Hardware watchdog on Ubuntu Core

vpetersson · May 30, 2018, 6:01pm

I was looking into the use of the watchdog device today on the Raspberrry Pi version. What I found is that the kernel module does appear to be loaded:

$ lsmod | grep wdt
bcm2835_wdt            16384  0

While I couldn’t find a daemon or configuration in systemd, I was able to get this

$ sudo wdctl
wdctl: write failed: Invalid argument
Device:        /dev/watchdog
Identity:      Broadcom BCM2835 Watchdog timer [version 0]
Timeout:       15 seconds
Timeleft:      14 seconds
FLAG           DESCRIPTION               STATUS BOOT-STATUS
KEEPALIVEPING  Keep alive ping reply          0           0
MAGICCLOSE     Supports magic close char      0           0
SETTIMEOUT     Set timeout (in seconds)       0           0

I’m not sure how this is configured, and I’d like to make sure that it is properly configured such that if the system freezes, it will get rebooted properly.
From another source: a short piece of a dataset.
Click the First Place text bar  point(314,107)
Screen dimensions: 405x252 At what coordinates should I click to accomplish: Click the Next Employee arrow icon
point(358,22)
ogra · May 31, 2018, 10:40am

systemd has a builtin watchdog that is sadly not configurable currently, to enable it we’d have to make /etc/systemd/system.conf writable and allow the setting of:

RuntimeWatchdogSec=

… which defines the seconds after which the system should be auto-rebooted when no ping from the hardware watchdog comes in …

ShutdownWatchdogSec=

… allows to manage forced system reset from hardware in case a reboot hangs.

defining these watchdog values should probably become a core/system config option, @mvo, @niemeyer … comments ?

vpetersson · May 31, 2018, 11:02am

Got it. My preference would be that it would be populated with sensible default values (but configurable) for each enabled platform.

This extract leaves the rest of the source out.